After Kelsey shuts the door in our faces, Tully and I take the express elevator down to the street.

It’s good to be out in the air. The day is bright, but blustery. We bend our heads into the wind and walk back toward the car.

“That was stupid,” Tully says. “Waste of time.”

“I disagree,” I say. “I found it instructive.”

“How?” Tully says. “Meeting creepy Boone? Hearing Kelsey’s immature take on my relationship with Georgia?”

I hesitate. I wonder if I should tell Tully what I’ve done, wonder if I can trust him. Then again, if I can’t trust Tully, who can I trust?

“I wasn’t sick back there, you know,” I say.

“You mean, you feel better?”

“I mean, I was never ill. When everybody thought I was throwing up in the bathroom, I was snooping round the apartment.”

Tully stops and looks at me like I just knocked over a liquor store. “No way.”

“Way. Not only that, I took something.”

“Jesus! What? The silverware?”

“Better than that.”

And then I tell Tully the story. I tell him how
An Innocent Lamb
was written by Orson Welles and my father, how Georgia took the script and Charlotte wants it back. I also inform him that Kelsey lied; Georgia isn’t gone. Everything I saw in the guest bedroom indicates Georgia is staying with Kelsey and Boone.

Tully whips his head round to look at Kelsey’s building. He starts walking back.

I grab at his jacket to stop him. “No! You mustn’t!”

“Why not?” he says. “I’ll get Kelsey to tell me the truth.”

“You won’t,” I say. “She’s probably on the phone right now, warning Georgia that we came by. Warning her to stay away. Plus, I don’t like the look of that Boone.”

“Then what the hell do we do?”

“You tell me,” I say. I let go of his jacket and smooth the sleeve. “You’re the one with the extreme intelligence.”

“The what?”

“Charlotte says you have a high IQ.”

Tully laughs. “You’re kidding. I have some smarts, I guess. Like anybody. Not hard if you pick up a book once in a while.”

“But why would Charlotte make up something like that?” I say.

Tully heaves a sigh. “She thinks I’m wasting my time writing nonfiction. She wants me to churn out screenplays. If Charlotte’s going around telling people I’m a genius, it’s because she hopes it will impress them, or because she’s trying to impress herself. And because—”

“In her world, who could tell?”

“Right. Nobody would ever challenge it.”

“Please,” I say, “let’s go to the car.”

We begin walking, and I again ask Tully what he wants to do. Should we stake out Kelsey and Boone’s apartment and wait for Georgia to show up?

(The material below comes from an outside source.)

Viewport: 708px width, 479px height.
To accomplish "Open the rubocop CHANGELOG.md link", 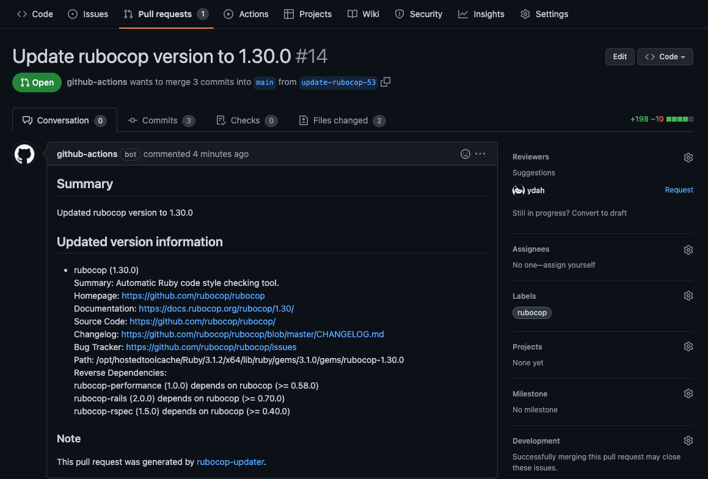I will point(252,334).
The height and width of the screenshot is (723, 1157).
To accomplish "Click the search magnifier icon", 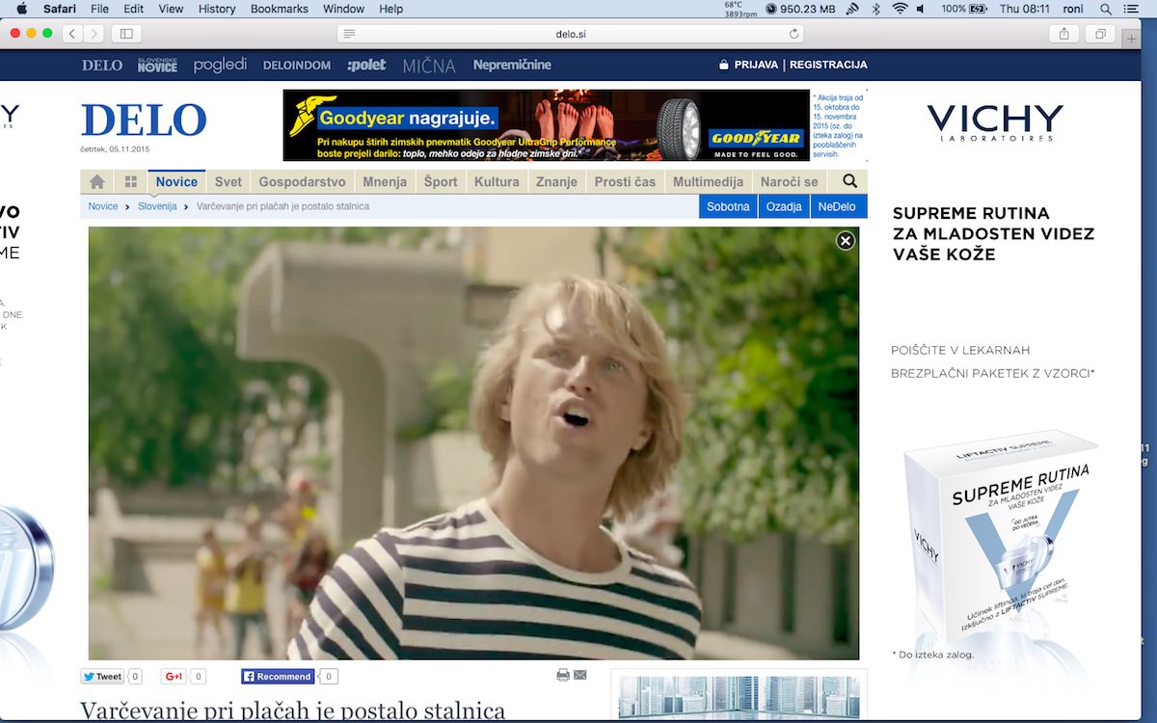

Tully, still walking, gazes up at the surrounding skyscrapers. “You’re probably right,” he says. “Kelsey will tip off Georgia. Which means Georgia won’t come back here for who knows how long. I vote we take a break. As long as we’re in Chicago, I should visit the Museum of Science and Industry.”

We reach the MG. Tully opens the passenger door and stands there, holding it for me. “You want to come along?” he says. “Have lunch?”

“I don’t understand,” I say. “You think Georgia’s at a museum?”

“I doubt Georgia’s ever been to a museum,” Tully says. “I’m not sure she’d see the point.” He adjusts his glasses. “No, I want to go to the museum because it has a dollhouse I need to see.”